This isn’t unusual — pretty much everyone in the New York City bar is from my hometown of Cleveland, where my work is well-known. I turn and see the face of a 66-year-old woman, thin, with straight dark hair. She’s immediately familiar, but it takes three beats for me to say, “Nancy?” I stand and hug this woman. Hug her with delight and surprise.

Reader, this is my fifth grade teacher — and the woman who first inspired me to write. Nancy Libman, nee Nancy Warren, Miss Warren, who at age 24 taught ten-year-old me at Fernway elementary school in Shaker Heights, Ohio. It was she who read the first short story I ever wrote and gave me a check ++ (two pluses, unheard of) on it. She called me to her desk privately, said she was amazed. Because I so crushed on her, I wrote another story called “The Impersonater” (sic, I never could spell) and dedicated it to her. And I simply never stopped writing.

This would be a fun coincidence in a city somehow built for coincidence, but to me, Nancy’s coming to me was a benediction.

I wrote all that following summer, 1974, listening to David Essex’s “Rock On” and Elton John’s “Candle in the Wind” and Paper Lace’s “The Night Chicago Died” with my ear plug and transistor radio. It was then I knew: I wanted to be a writer.

I studied creative writing in high school. At Duke University I took one class, Writing Longer Narrative Fiction, with Reynolds Price, a protean man of letters who became my mentor, encouraging me long after Duke with letters I still cherish.

In my early twenties I wrote a coming-of-age novel which got me an agent, but that was all. She couldn’t sell it. I wrote a second novel which also never sold. Badly discouraged, I wrote to Reynolds, who urged me to be patient, said that if he knew of one good reason to discourage me, he’d do it.

But I was now 29, married, and needed a paycheck. I gave up trying to write fiction, lucking into a job as an editor at a local arts and culture magazine which required me to write a lot. I always wrote, virtually every day, and had been doing so since Miss Warren’s class.
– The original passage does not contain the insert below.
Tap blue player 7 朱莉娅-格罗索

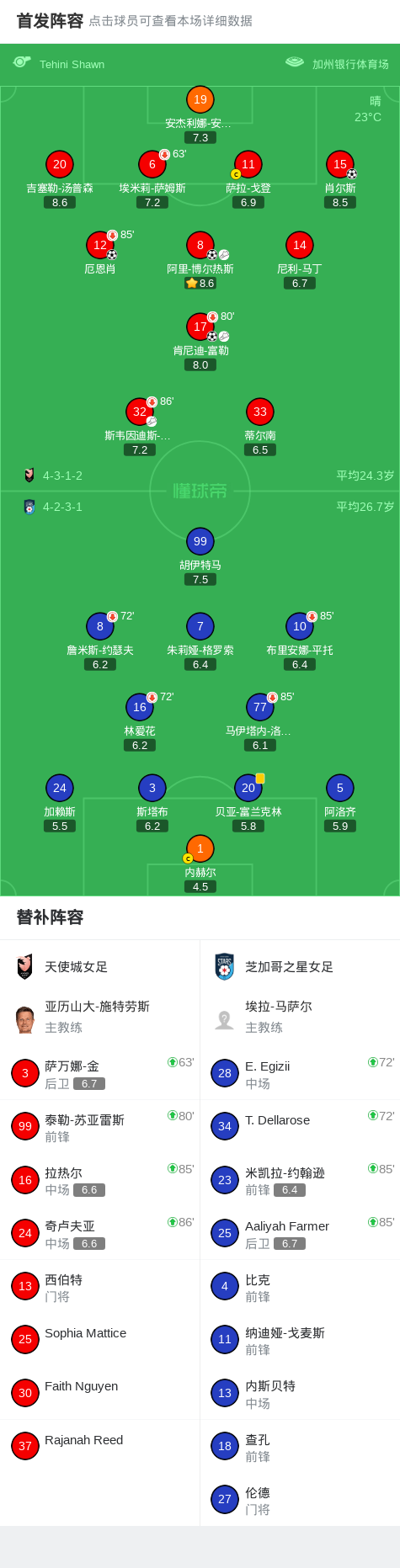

I wrote about local chefs for the local magazine. I wrote about plays. I reviewed movies. I wrote about my old high school, an all-boy school that was defiantly all-male at a time, 1992, when anything all-female was considered good and anything all-male was considered toxic. The subject proved to be good enough to warrant book-length treatment, and I got my first book contract. That kind of moment is big enough that I remember the day I sat in my agent’s office, speaking with my new editor who assured me he was excited to buy my book — September 24th, not only my beloved dad’s birthday, but also that of my literary hero, F. Scott Fitzgerald, author of my all-time favorite novel as well as countless gorgeous short stories.

I followed that book with one about culinary school which led to all kinds of culinary writing, and nearly 20 years of it, about food, chefs, and mostly cooking, and cookbooks. I had a knack for it — who could have known? I always urge young adults not to follow their passion but rather to do what they’re good at — that the passion flows in behind such forward progress and carries you places you never expected to go.

After Reynolds died in 2011, I began to write an essay about returning to my alma mater to attend the memorial, but to my surprise, it turned into a story about a writer returning to his mentor’s memorial. That fictional writer meets his college lover, and what happens changes both their lives.

Having written about food and cooking for so long, I felt a kind or renewed energy and excitement about writing this way. It became a novella, 170 pages. I began another, while maintaining my food-writing schedule. I confessed to a writer friend that I was writing fiction on the side. He said carry on, just call it your “secret project.”

And so I did. Eventually another novella followed. The collection, In Short Measures, was published a couple weeks ago. Reynolds is gone. My dear dad is gone. I wish they could have seen me achieve a goal that began when I was ten and in fifth grade.

So this past Sunday, I’m sitting in a New York City sports bar, and I feel a tap on my shoulder. “Are you Michael Ruhlman?” It is Miss Warren. I hug her.

Selfie of me and Nancy Libman, aka Miss Warren, at Manny’s in NYC.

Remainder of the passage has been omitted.